承诺不上诉却上诉,再次被公安抓走
4月29日,刚到家不久的文军来到临澧县司法局,找到了矫正股股长刘兴国。
根据河北省高院、检察院、公安厅、司法厅四部门下发的文件要求,法院、检察院、公安机关和全省各监狱对拟适用社区矫正的被告人、罪犯应当委托司法行政部门进行审(裁)前调查评估,摸清被告人或罪犯有关情况。
刘兴国说,判缓刑的人适用社区矫正,但清河县法院的社区矫正委托调查函上的邮戳是4月25日,而到刘兴国手上已经是4月29日。收到委托调查函之前,文军已手持判决书出现在刘兴国面前。
后来,清河县法院曾打电话给刘兴国,要求回复委托调查函,刘兴国表示,判决书已经下达,他不存在再对文军进行调查。清河县方面又要求刘兴国写回复函时,把调查时间提前,遭到刘兴国拒绝。
刘兴国看完判决书后,建议文军上诉。
这时,文军再次提到了出看守所时曾签字表示不上诉,他担心上诉会有不利影响。在得到“上诉不加刑”的答复后,文军决定上诉。
5月1日,文军通过律师向邢台市中院邮寄了上诉状。5月5日,邢台市中院向律师确认收到了上诉状。
5月6日上午,田家明接到清河县法院方面打来的电话,对方质问他为何要上诉。田家明回答说,司法局的人建议上诉,而且上诉是自己的权利。没说几句,对方挂断了电话。当天,清河县法院发出传票,要求文军于5月16日赶到清河县法院。
田家明说,他们收到传票已经是5月14日了。当天,他打电话给清河县法院,但对方已经下班。次日,他再次打电话过去,对方明确表示,文军必须在5月16日上午9点半赶到法院。田家明说,家里坐不起飞机,坐火车来不及,因此,文军没有去清河县法院。

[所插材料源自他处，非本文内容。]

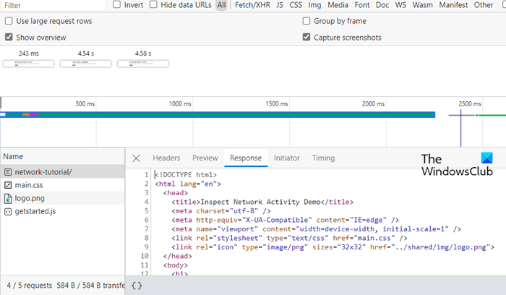The image size is (506, 295).
Task: Filter requests by CSS type
Action: point(296,5)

7月4日,文军准备外出打工,刚到长沙不久,他就被长沙公安抓走,并被移交给河北警方。
观察一 民事纠纷还是刑事案件
文军的辩护律师王道梅今年68岁,平常已很少代理案件。这次给文军当辩护人,是因为王道梅觉得案子存在疑问。他想要弄明白:“为什么一个简单的民事纠纷,会上升到刑事犯罪?”
同样不解的还有临澧县司法局矫正股股长刘兴国。在他看来,这是一起典型的民事案件,文军只是存在讨薪手法过火的问题。
这一案件也引起了中国政法大学系统法学疑难案件研究中心的关注。该中心副主任黄开堂博士分析,在犯罪主观上,文军没有非法占有财产的故意;在犯罪客观上,文军没有侵犯对方财产权。应不属于刑法追究的范畴,而是属于民事纠纷和民事侵权法律关系。
事实上,清河县法院的一审判决书也称,文军“以将被害人财物盗走藏在临时寄放地点的方式,向被害人讨还其认为应得的工资,在其得到工资后,随即告知被害人去财物寄存地点取回了财物,属于对工资纠纷的处理措施不当”。
北京同翎正函律师事务所律师张磊说,不能过于主动地把嫌疑人搞成犯罪分子,这是刑法的精神。文军的情节,没有哪个法条规定属于刑事犯罪,也就不能把文军当做刑事犯罪嫌疑人。
观察二 极端讨薪是怎样形成的
不出意外,7月17日,文军将出现在二审的法庭上。王道梅认为,文军是无罪的,因为主要过错都在老板安荣水身上——既不签订劳动合同,也没有购买保险,如果文军所述属实,他还拖欠农民工工资。王道梅说:“即使认定文军犯罪,文军主动把泵车钥匙等物品的存放地点告诉安荣水一方,应当属于犯罪终止,情节轻微,应当认为无罪。”
黄开堂认为,文军的案件折射了农民工维权中的两难——往后一步,权利得不到伸张;往前一步,坠入法律的“陷阱”。
北京青少年法律援助与研究中心公布的《中国农民工维权成本调查报告》显示,为了索要回农民工的1000亿欠薪,整个社会需要付出至少3000亿的成本。具体到农民工个人,为了索要不足1000元的工资,农民工完成所有程序需直接支付至少920元,花费时间至少11-21天,折合误工损失550-1050元。
该报告的执笔人、北京首信律师事务所律师肖卫东介绍,最近几年,国家在农民工维权的顶层设计方面做了诸多努力,包括恶意欠薪入刑等。但他在办案过程中发现,有关劳动争议的法律法规非常杂乱,国家级层面的只有很少的几部,更多的是一些行政法规、部门规章。
在这样的背景下,农民工采取极端方式维权的情况屡见不鲜。“现实维权途径缺乏可操作性也很难奏效,所以,农民工容易自力救济,这时就容易触犯法律。”律师张磊说。